-- Supplied data follows --

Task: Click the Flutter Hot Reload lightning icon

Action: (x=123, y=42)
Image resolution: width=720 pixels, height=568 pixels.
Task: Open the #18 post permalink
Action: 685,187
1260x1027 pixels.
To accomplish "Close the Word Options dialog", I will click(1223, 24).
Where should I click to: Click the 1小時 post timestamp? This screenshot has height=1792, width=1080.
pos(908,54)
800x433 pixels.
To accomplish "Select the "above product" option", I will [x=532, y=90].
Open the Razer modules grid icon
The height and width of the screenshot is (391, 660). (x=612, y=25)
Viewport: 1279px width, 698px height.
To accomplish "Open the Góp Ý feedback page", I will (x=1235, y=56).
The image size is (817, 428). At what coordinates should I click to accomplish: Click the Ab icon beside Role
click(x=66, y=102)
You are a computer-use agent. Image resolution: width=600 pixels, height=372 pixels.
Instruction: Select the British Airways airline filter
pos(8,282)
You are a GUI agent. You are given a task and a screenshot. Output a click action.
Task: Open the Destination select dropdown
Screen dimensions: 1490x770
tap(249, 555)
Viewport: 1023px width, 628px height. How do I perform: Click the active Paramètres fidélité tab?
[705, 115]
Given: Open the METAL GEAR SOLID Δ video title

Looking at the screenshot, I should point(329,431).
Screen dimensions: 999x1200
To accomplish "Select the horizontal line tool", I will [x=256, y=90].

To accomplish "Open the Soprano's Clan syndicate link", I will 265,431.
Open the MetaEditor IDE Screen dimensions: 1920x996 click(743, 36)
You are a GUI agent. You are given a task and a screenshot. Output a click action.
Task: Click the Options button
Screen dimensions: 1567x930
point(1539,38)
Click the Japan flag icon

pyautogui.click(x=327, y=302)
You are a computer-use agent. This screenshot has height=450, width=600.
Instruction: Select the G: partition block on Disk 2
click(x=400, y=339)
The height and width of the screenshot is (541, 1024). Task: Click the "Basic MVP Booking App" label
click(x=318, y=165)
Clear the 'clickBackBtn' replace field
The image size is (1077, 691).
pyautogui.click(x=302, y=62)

-- Supplied data concluded --

Work task –
Lines of the material in which the word "computer" occurs are to be copied out.

Answer to the exercise –
You are a computer-use agent. Image resolution: width=600 pixels, height=372 pixels.
You are a computer-use agent. This screenshot has height=450, width=600.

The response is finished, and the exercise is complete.